### Task brief
Below are the entries. Print only the lines starting at the one with "Image resolution: width=1424" and ending at the one with "the sun sunrise/sunset", exactly, with no pictures.

### Information provided
[Start of Attachment]
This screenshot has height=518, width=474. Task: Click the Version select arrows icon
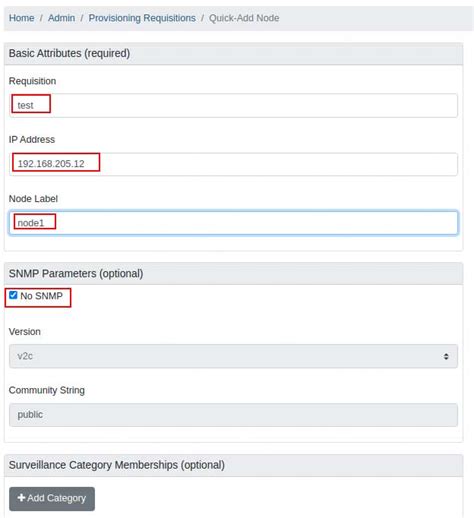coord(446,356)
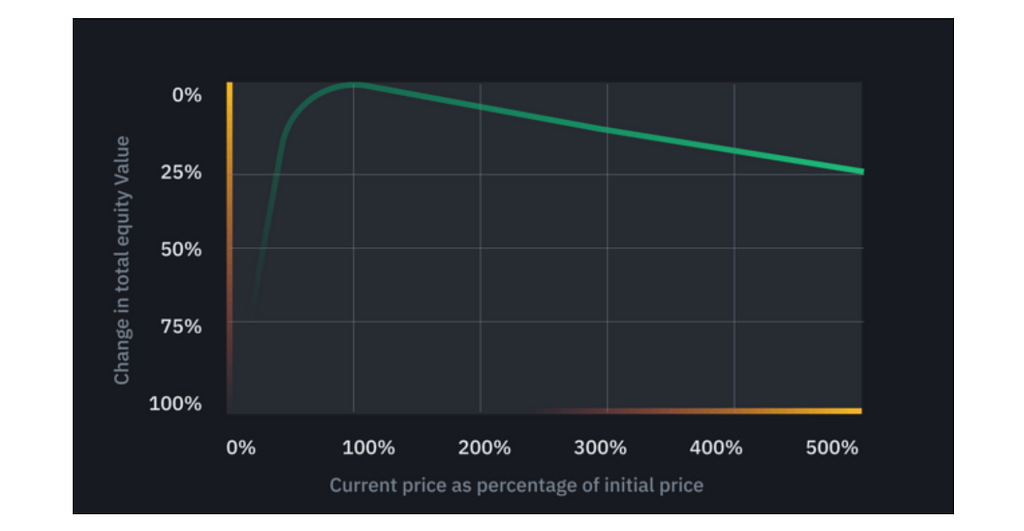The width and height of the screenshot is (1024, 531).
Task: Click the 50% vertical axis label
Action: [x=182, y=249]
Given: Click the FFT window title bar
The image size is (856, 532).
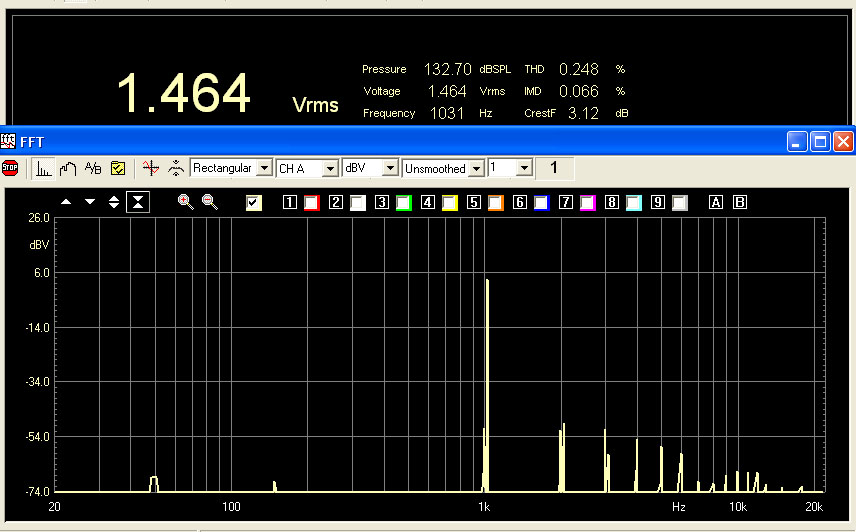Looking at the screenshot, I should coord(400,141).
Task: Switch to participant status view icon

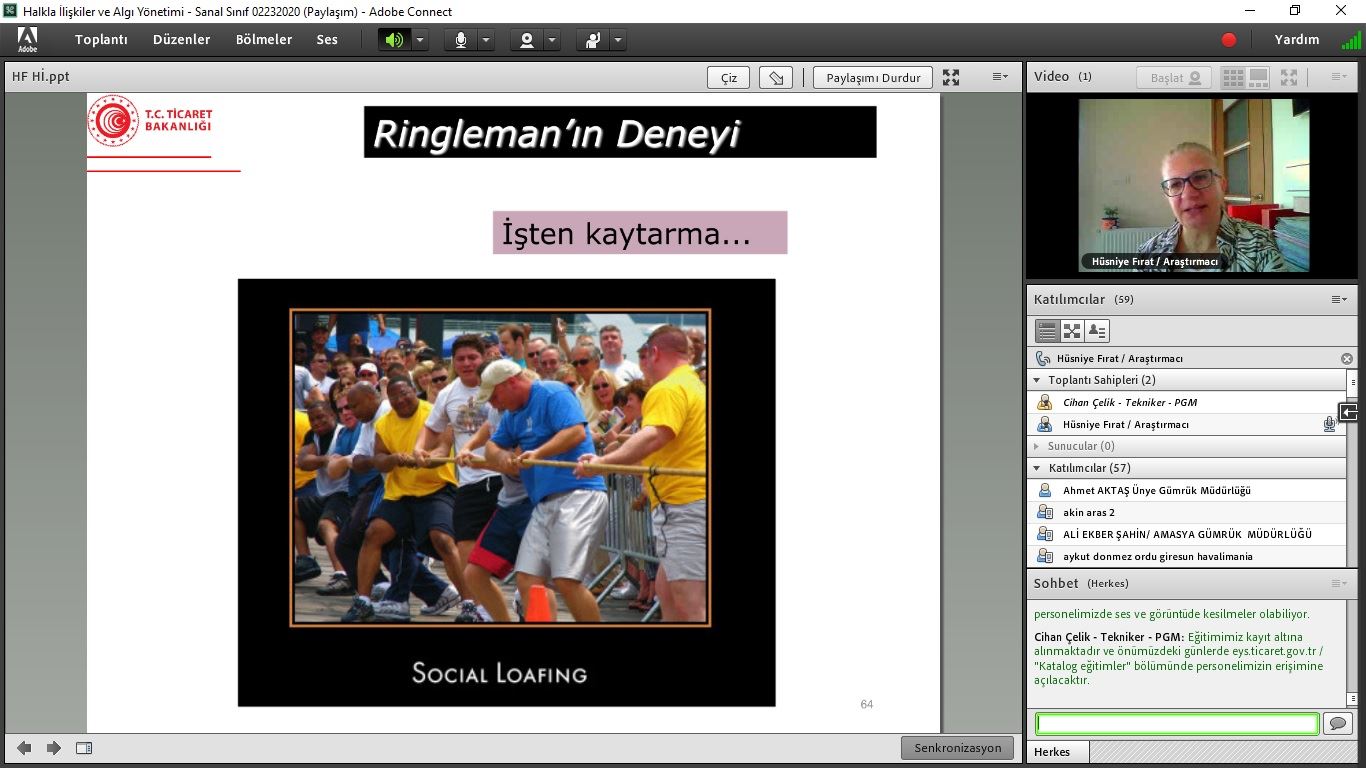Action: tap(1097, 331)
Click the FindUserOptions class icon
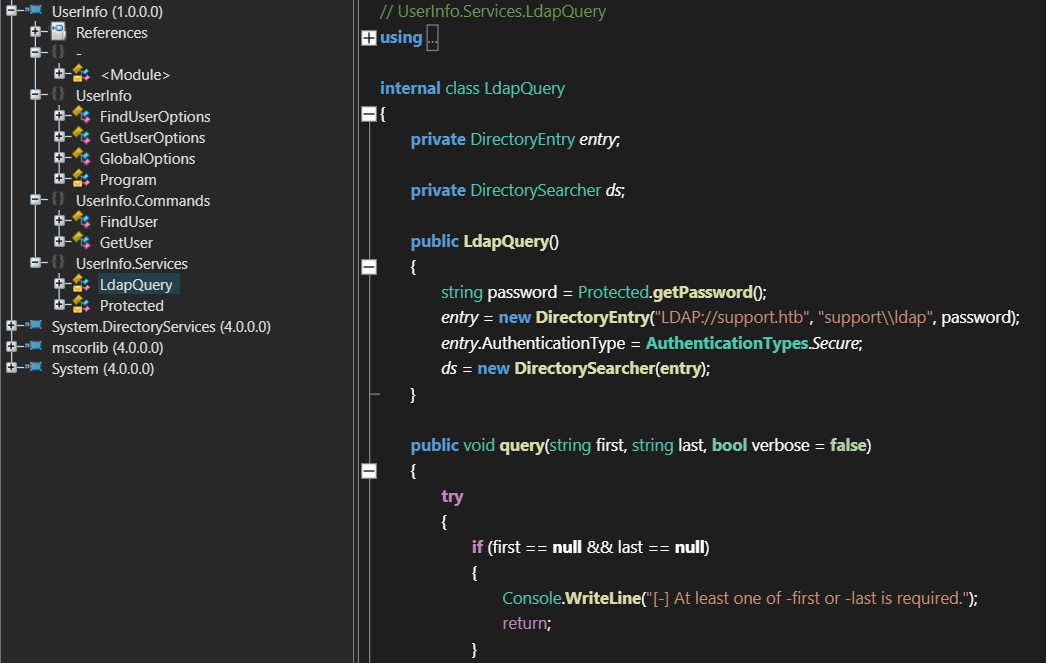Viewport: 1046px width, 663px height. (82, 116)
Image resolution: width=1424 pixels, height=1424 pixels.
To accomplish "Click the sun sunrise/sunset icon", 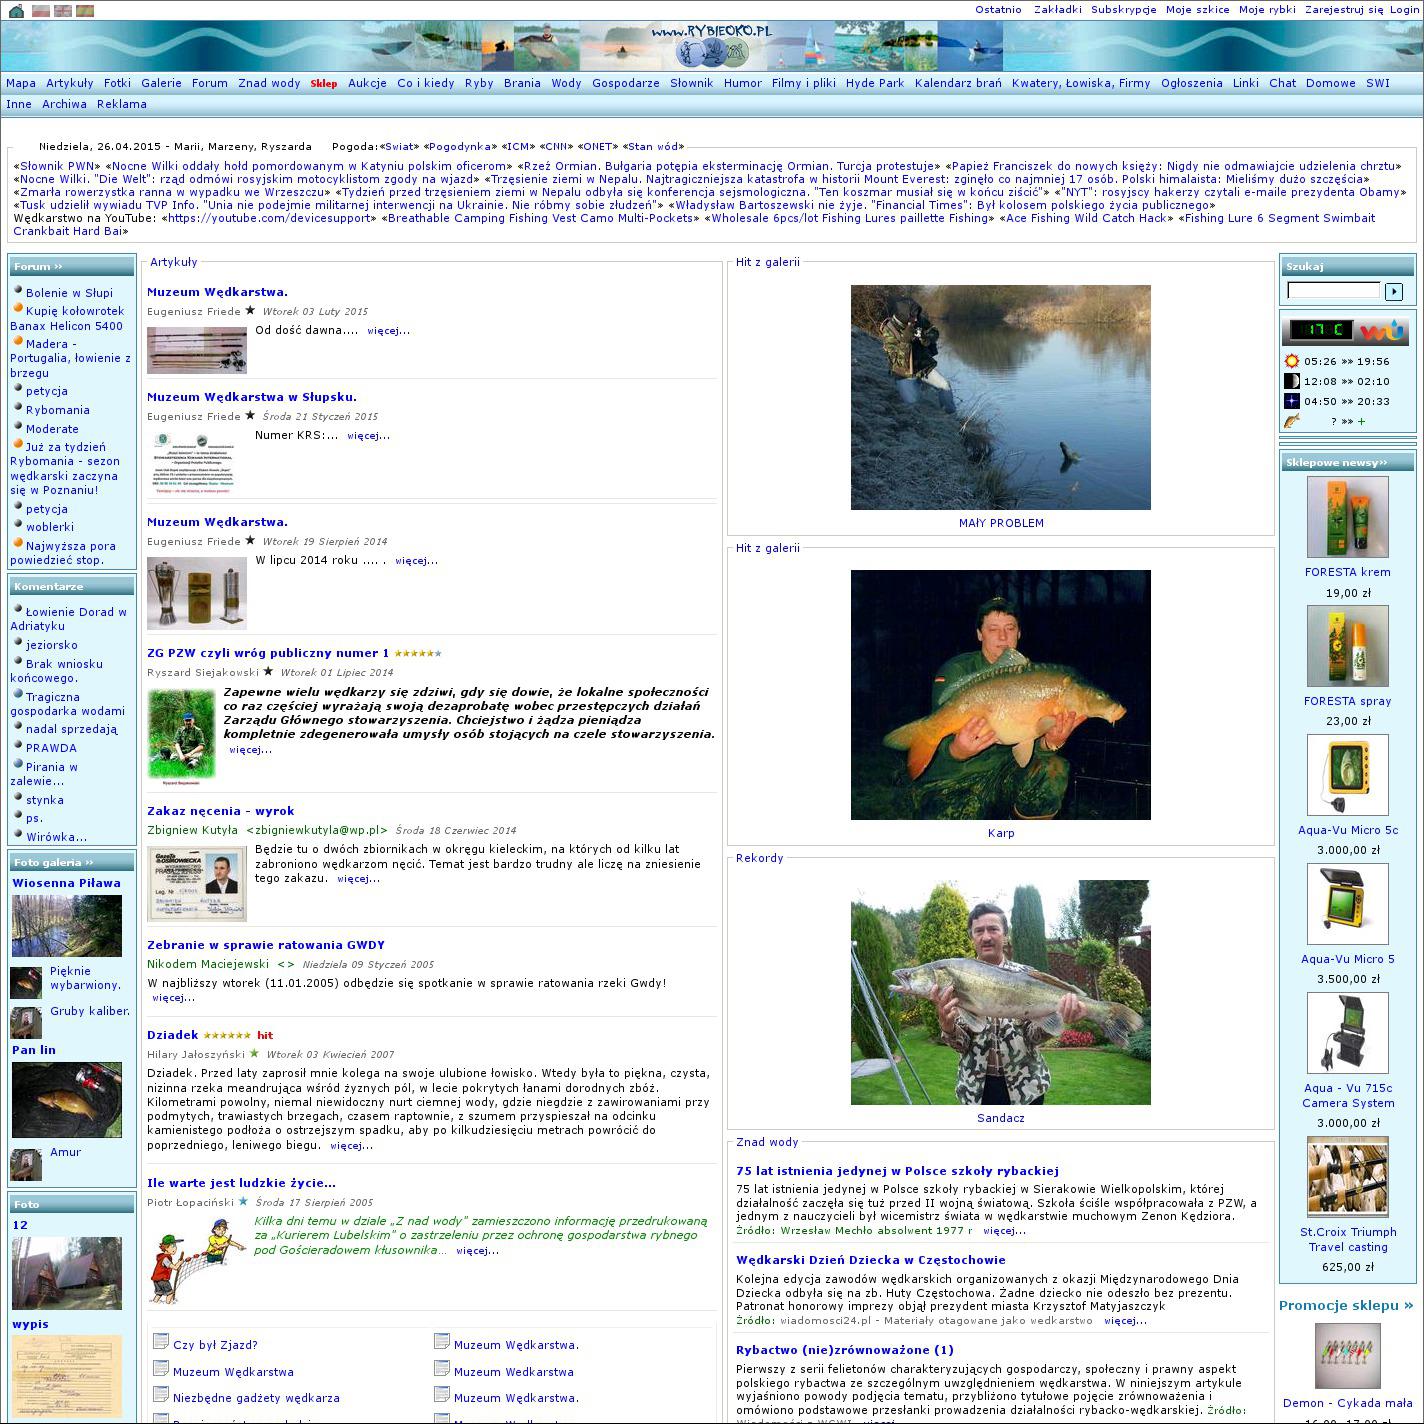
[End of Attachment]
[Start of Attachment]
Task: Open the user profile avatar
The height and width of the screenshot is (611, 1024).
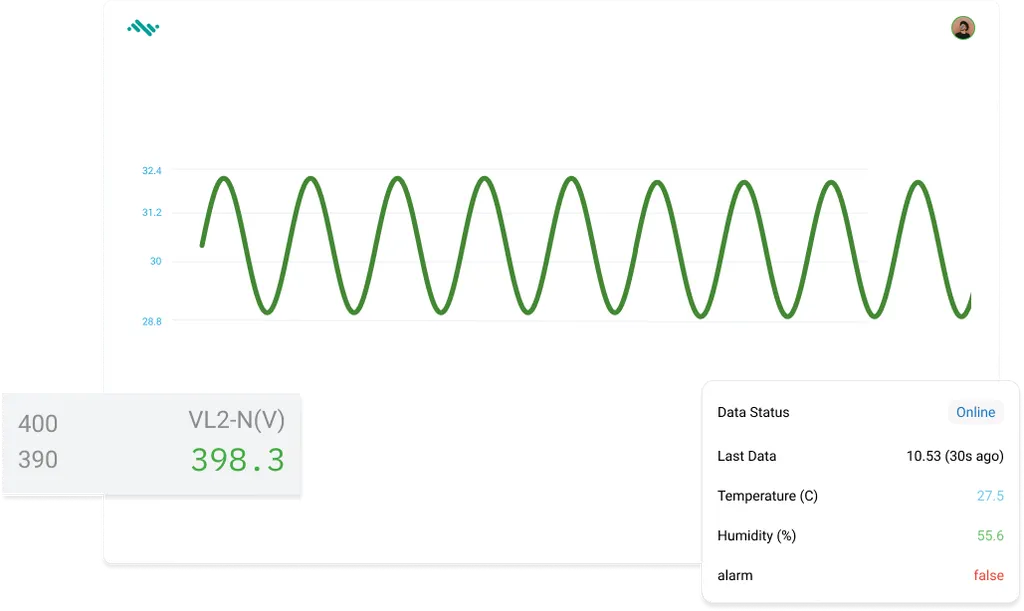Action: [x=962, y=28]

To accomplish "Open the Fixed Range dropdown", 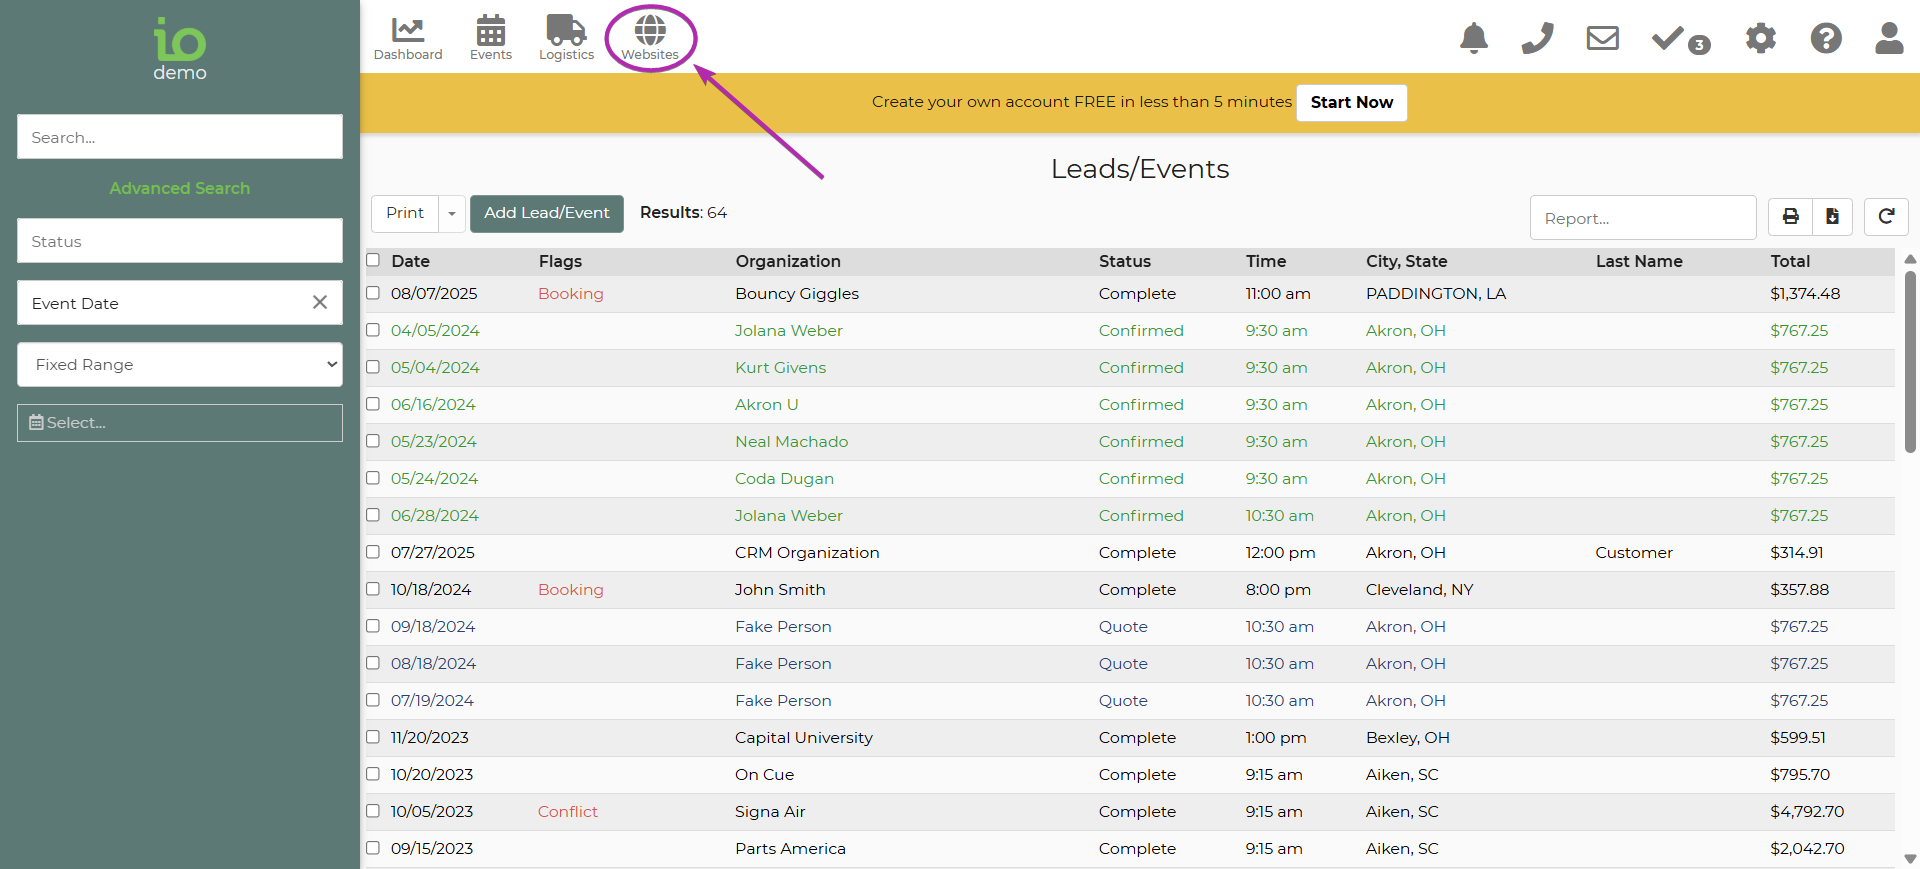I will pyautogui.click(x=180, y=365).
[End of Attachment]
[Start of Attachment]
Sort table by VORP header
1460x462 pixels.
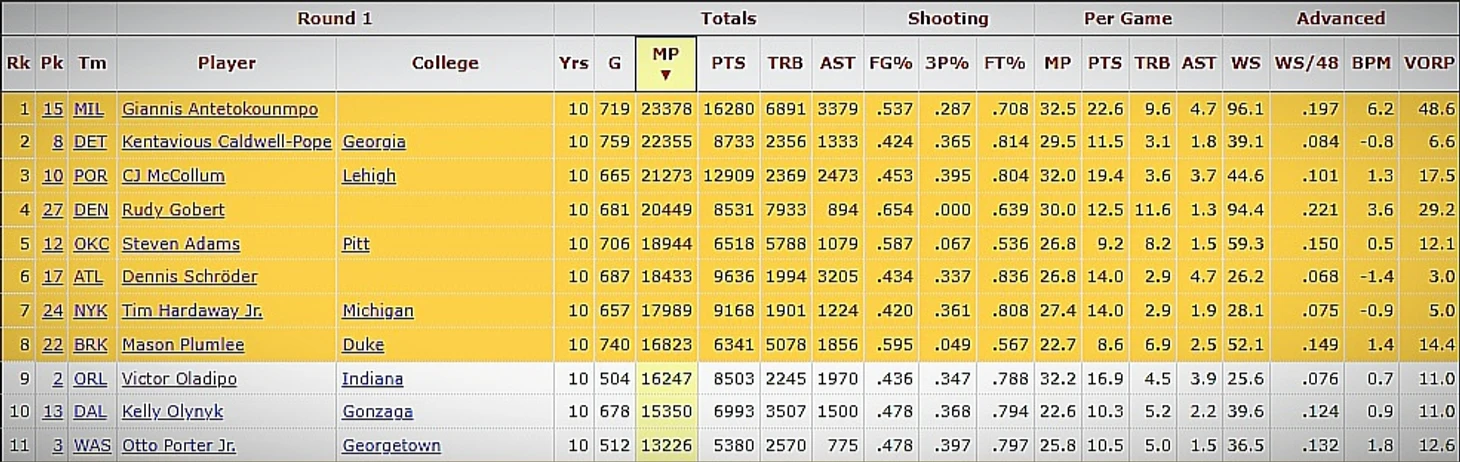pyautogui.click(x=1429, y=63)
[End of Attachment]
### Answer to this task
Image resolution: width=1424 pixels, height=1424 pixels.
To accomplish "Click the sun sunrise/sunset icon", 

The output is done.